## Task statement
Please print all of the entries, matching them exactly.

--- Exercise input Enclosed Below ---

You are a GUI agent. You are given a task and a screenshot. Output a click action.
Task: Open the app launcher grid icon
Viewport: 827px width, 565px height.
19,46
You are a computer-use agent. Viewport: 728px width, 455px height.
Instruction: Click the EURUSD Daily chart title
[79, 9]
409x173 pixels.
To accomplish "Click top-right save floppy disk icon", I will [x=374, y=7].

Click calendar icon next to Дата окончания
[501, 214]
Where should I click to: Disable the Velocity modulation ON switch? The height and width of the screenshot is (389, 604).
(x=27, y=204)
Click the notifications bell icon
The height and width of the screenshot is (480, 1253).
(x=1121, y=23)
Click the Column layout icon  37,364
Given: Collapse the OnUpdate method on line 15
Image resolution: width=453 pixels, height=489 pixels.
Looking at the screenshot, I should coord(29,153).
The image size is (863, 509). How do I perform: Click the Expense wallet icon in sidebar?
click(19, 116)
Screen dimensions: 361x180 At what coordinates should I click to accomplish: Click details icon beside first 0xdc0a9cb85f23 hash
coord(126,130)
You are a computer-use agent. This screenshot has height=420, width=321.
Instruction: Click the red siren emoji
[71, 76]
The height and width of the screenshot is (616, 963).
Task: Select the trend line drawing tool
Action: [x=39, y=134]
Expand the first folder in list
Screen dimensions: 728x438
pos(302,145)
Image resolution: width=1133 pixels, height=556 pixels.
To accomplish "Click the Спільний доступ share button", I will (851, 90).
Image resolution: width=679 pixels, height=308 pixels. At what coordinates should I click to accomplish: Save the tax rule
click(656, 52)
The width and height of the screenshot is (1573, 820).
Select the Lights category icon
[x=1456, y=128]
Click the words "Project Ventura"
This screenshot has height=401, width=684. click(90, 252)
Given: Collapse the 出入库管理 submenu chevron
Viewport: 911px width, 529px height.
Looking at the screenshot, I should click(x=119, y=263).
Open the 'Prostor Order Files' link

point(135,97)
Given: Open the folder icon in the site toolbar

--- End of Enclosed Exercise input ---

## Output
You are a GUI agent. You are given a task and a screenshot. Output a click action.
Task: Open the app launcher grid icon
Viewport: 827px width, 565px height.
19,46
You are a computer-use agent. Viewport: 728px width, 455px height.
Instruction: Click the EURUSD Daily chart title
[79, 9]
409x173 pixels.
To accomplish "Click top-right save floppy disk icon", I will [x=374, y=7].

Click calendar icon next to Дата окончания
[501, 214]
Where should I click to: Disable the Velocity modulation ON switch? The height and width of the screenshot is (389, 604).
(x=27, y=204)
Click the notifications bell icon
The height and width of the screenshot is (480, 1253).
(x=1121, y=23)
Click the Column layout icon  37,364
Given: Collapse the OnUpdate method on line 15
Image resolution: width=453 pixels, height=489 pixels.
Looking at the screenshot, I should coord(29,153).
The image size is (863, 509). How do I perform: Click the Expense wallet icon in sidebar?
click(19, 116)
Screen dimensions: 361x180 At what coordinates should I click to accomplish: Click details icon beside first 0xdc0a9cb85f23 hash
coord(126,130)
You are a computer-use agent. This screenshot has height=420, width=321.
Instruction: Click the red siren emoji
[71, 76]
The height and width of the screenshot is (616, 963).
Task: Select the trend line drawing tool
Action: [x=39, y=134]
Expand the first folder in list
Screen dimensions: 728x438
pos(302,145)
Image resolution: width=1133 pixels, height=556 pixels.
To accomplish "Click the Спільний доступ share button", I will (851, 90).
Image resolution: width=679 pixels, height=308 pixels. At what coordinates should I click to accomplish: Save the tax rule
click(656, 52)
The width and height of the screenshot is (1573, 820).
Select the Lights category icon
[x=1456, y=128]
Click the words "Project Ventura"
This screenshot has height=401, width=684. click(90, 252)
Given: Collapse the 出入库管理 submenu chevron
Viewport: 911px width, 529px height.
Looking at the screenshot, I should click(x=119, y=263).
Open the 'Prostor Order Files' link

point(135,97)
Given: Open the folder icon in the site toolbar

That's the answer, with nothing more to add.